-- Exercise description --
Return each line of the entries below that contains the word "Screening", reproducing every such line in full.

-- Provided data --
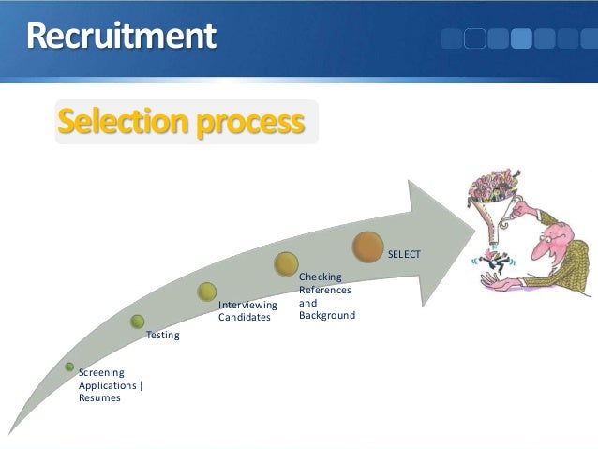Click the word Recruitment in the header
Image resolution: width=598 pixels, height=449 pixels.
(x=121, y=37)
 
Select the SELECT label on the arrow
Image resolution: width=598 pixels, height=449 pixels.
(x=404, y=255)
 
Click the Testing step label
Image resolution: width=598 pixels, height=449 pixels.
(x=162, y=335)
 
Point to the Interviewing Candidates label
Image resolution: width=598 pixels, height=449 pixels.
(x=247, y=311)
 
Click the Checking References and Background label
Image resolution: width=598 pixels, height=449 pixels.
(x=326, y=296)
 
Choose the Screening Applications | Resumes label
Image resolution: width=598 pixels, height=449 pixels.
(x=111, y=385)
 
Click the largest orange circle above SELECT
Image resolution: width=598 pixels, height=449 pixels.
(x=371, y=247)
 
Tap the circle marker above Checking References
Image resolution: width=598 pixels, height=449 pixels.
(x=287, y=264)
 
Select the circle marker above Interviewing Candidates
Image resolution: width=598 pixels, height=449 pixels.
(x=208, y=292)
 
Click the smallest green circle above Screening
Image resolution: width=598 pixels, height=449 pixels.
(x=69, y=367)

-- Answer --
Choose the Screening Applications | Resumes label
Click the smallest green circle above Screening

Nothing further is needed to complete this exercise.